Definition and Origins

by Cristian Violatti
published on 05 February 2014
Sima Qian (ZazaPress)

For history lovers, the valuable gift of China ’s long tradition is largely owed to Sima Qian (c. 145 - 86 BCE). Although he is commonly referred to as a Chinese historian, he was actually the Grand Astrologer at the court of Emperor Wu of Han (r. 141 - 87 BCE). Sima Qian was also the author of China's first comprehensive and systematic book on the history of the world (known by the Chinese at that time).

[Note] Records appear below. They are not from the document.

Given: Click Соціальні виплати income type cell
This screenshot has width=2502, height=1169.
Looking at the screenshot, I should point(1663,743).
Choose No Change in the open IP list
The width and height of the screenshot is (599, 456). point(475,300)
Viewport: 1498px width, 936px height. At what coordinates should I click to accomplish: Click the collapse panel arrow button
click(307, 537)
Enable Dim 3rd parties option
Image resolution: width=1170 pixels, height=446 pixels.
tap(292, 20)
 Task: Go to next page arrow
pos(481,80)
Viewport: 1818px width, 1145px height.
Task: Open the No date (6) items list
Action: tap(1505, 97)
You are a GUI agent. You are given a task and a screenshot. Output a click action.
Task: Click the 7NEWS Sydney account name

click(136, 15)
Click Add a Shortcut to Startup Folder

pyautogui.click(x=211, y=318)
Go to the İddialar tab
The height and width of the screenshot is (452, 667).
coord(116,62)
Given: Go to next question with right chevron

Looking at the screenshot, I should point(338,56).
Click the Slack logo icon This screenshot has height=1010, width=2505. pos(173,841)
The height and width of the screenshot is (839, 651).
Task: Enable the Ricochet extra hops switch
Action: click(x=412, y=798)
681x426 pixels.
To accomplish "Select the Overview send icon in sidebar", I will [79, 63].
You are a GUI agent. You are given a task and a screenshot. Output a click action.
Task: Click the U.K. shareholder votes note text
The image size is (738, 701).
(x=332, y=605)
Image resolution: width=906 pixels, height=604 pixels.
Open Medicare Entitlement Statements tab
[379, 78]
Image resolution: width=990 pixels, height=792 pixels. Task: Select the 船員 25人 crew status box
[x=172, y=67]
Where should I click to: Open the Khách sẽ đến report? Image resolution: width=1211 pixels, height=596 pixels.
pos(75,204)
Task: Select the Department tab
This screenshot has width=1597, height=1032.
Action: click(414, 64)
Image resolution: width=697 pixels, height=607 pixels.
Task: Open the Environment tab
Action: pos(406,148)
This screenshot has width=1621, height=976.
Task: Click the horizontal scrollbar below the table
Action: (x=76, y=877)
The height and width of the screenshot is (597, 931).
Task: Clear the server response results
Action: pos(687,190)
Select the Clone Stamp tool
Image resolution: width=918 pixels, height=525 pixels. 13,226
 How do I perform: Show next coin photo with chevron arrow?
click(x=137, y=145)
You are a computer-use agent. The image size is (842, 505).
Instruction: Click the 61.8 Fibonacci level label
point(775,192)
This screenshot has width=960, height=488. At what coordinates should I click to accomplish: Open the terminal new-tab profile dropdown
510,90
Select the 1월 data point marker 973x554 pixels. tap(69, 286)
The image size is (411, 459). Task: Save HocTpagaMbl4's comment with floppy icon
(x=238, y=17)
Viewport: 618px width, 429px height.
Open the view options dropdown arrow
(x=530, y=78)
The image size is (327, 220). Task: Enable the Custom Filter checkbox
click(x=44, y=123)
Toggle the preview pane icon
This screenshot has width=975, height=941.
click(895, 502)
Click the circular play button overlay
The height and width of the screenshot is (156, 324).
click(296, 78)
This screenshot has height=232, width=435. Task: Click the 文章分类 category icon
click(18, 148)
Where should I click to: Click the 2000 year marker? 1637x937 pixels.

Sima Qian's only known relative is Sima Tan, his father. Nowhere in his autobiography does Sima Qian mention any siblings, mother, wife, or children. Sima Qian was strongly bound to his father who was the Grand Astrologer at the imperial court and he followed in his father's steps by learning the astrologer's profession and himself becoming the Grand Astrologer after his father passed away.
The responsibilities of the office of Grand Astrologer revolved around activities which combined the observation of natural occurrences, record keeping, calendar making, and different forms of divination. During Sima Qian's time, however, the once prestigious office of Grand Astrologer declined in importance. Sima Qian describes his father's work as:
Kept for the amusement and sport of the Emperor, treated the same as the musicians and the jesters, and made light of by the vulgar men of his day.
( Shiji, 8.376)
In his autobiography, Sima Qian tells us that he was deeply moved by his father's death. On his deathbed, Sima Tan told his son about an important task which remained unfinished:
I am dying. You must become the Grand Astrologer, and as the Grand Astrologer do not forget that which I have desired to set in order and write [...] The feudal lords have joined together, but their scribal records have been scattered and discontinued. Now the Han has risen and all the world is united under one rule, yet as Grand Astrologer I have not set in order and recorded the glorious sovereigns, worthy rulers, loyal ministers, and gentlemen who died for righteousness. I am fearful that the historical writings of the world will be discarded. You must bear this in mind.
( Shiji, 130.3295)
Sima Qian agreed to set in order the historical records; this was the last promise he made to his father. Given what we know about the Grand Astrologer's responsibilities, Sima Tan's desire was more personal than professional.
Once Sima Qian was already performing his tasks as Grand Astrologer, and before he could complete his historical work, an important incident took place. In 99 BCE, a general named Li Ling was sent into barbarian territory leading an army of 5,000 men to fight against nomadic tribes up in the North. The campaign was successful at the beginning but it was followed by total disaster: a combination of heavy casualties, shortage of weapons and food, and a lack of reinforcements forced general Li Ling to surrender. Emperor Wu was furious; the way he saw things, there were only two possible outcomes for generals - either to win or die trying. The courtiers supported Emperor Wu, however, Sima Qian had a different view. He reminded the Emperor about Li Ling's past achievements and claimed that, by surrendering, Li Ling was still able to serve the Emperor, something that only the living could do. After hearing Sima's defence, Emperor Wu was filled with imperial wrath and Sima Qian was charged with “defaming the Emperor”, a crime punishable by death.
During the Han dynasty, it was customary for officials charged of high crimes either to commit suicide or buy their way out of trouble. Neither option pleased Sima Qian as suicide would mean failing his father and his financial resources were not enough to buy his way out; thus, his sentence was changed to castration. There was no greater disgrace for a man than to be castrated, especially for a childless man, given that the funerary rites in China could only be carried out by one's son. His afterlife was thus compromised. On top of the shame and endangering his own condition, castration meant that his family life came to an end. Sima Qian paid this high price in order to complete the work he promised to his father and to honour his father's memory.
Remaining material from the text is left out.